Sans paniquer, il est prudent de surveiller certains signes quand un IPP est pris au long cours. “Mieux vaut détecter tôt que regretter tard”, rappelle une maxime de gériatrie.
- Oublis plus fréquents, difficulté à retrouver des mots, ou répétitions inhabituelles dans la conversation
- Désorientation passagère dans des lieux connus, rendez-vous manqués à répétition
- Baisse de l’intérêt pour des activités habituelles, fatigue cognitive plus marquée
- Gêne dans la gestion des tâches quotidiennes (médicaments, finances, courses)
- Chutes inexpliquées, troubles du sommeil, ou changement d’humeur persistant
Ces symptômes ne sont pas spécifiques aux IPP, mais justifient une évaluation médicale, surtout en cas d’exposition prolongée.
Risques connus au long cours
Au-delà du cerveau, les IPP exposent à des risques documentés lorsqu’ils sont pris des mois ou des années. “Utiliser la dose minimale efficace, le moins longtemps possible” reste la règle.
Des carences en vitamine B12 et en magnésium peuvent survenir, avec fatigue, fourmillements ou crampes musculaires. Le risque d’infections digestives, type Clostridioides difficile, et de pneumonies est légèrement augmenté.
Des signaux existent pour la fonction rénale (néphrite interstitielle) et une hausse modérée du risque de fracture par altération de l’absorption calcique. À l’arrêt, un “rebond” d’acidité peut faire croire que le traitement est indispensable.
Comment réduire l’exposition inutile
La première étape est un bilan personnalisé: indication actuelle, dose, durée, facteurs de risque. “Chaque traitement doit garder une raison d’être”, sinon il faut le réviser.

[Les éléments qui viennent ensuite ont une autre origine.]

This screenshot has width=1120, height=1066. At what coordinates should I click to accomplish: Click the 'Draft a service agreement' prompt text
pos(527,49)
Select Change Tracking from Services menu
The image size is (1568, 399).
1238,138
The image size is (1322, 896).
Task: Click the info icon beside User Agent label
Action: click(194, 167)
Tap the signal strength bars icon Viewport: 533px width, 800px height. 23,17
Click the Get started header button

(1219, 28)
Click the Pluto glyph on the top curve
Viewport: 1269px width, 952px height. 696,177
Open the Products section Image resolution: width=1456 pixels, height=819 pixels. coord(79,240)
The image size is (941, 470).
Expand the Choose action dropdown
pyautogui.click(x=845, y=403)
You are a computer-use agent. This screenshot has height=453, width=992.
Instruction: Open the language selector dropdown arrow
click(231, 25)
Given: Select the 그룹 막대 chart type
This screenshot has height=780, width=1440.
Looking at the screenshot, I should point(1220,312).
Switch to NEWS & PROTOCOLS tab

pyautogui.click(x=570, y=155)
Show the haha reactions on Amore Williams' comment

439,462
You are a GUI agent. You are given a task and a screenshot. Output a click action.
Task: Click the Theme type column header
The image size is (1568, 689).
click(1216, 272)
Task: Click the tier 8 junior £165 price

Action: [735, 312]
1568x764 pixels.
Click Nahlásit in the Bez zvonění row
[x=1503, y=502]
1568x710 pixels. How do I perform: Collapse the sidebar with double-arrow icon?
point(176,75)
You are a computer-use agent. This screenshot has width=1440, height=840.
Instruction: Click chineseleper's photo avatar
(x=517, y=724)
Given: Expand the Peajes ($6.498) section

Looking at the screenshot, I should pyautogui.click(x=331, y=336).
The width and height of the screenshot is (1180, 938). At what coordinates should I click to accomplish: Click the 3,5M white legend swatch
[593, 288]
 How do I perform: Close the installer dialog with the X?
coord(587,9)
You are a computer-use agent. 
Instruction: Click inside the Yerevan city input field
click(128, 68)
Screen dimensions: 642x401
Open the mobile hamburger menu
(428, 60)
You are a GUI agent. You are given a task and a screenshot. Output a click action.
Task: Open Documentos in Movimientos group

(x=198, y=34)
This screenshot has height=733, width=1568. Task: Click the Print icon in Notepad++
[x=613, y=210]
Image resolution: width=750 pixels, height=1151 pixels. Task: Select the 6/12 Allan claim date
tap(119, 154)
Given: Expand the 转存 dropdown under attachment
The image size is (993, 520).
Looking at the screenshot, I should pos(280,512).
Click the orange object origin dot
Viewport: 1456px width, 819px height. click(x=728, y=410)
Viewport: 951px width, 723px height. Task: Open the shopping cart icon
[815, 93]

Un sevrage progressif peut aider: passer à une prise à la demande, diminuer la dose, ou tester un anti-H2 ponctuel en relais. On cible la plus faible exposition compatible avec un confort acceptable.
L’hygiène de vie est une arme puissante: dîner plus tôt, éviter les gros repas gras et l’alcool le soir, surélever la tête de lit, perdre quelques kilos si nécessaire, et limiter les anti-inflammatoires sans protection.
Que faire si vous êtes concerné ?
Ne stoppez pas brutalement votre traitement sans avis médical, surtout après une longue utilisation. Un plan de déprescription se construit étape par étape.
Demandez un contrôle de vitamine B12, de magnésium, et une surveillance de la fonction rénale si vous utilisez un IPP au long cours. Signalez tout trouble cognitif récent, même discret, à votre médecin.
Profitez-en pour passer en revue les autres médicaments à effet anticholinergique, parfois implicqués dans la mémoire, et voyez si certains peuvent être allégés ou remplacés par des alternatives.
Retenir l’essentiel
Les IPP restent des outils utiles, mais leur banalisation expose à des dérives silencieuses chez les plus de 65 ans. Le signal sur la mémoire invite à plus de mesure et à une utilisation mieux ciblée.
“Moins, mais mieux” devrait guider la prescription: indication claire, durée limitée, suivi actif, et hygiène de vie en pilier. Entre vigilance et sérénité, la meilleure protection reste une discussion éclairée avec votre médecin.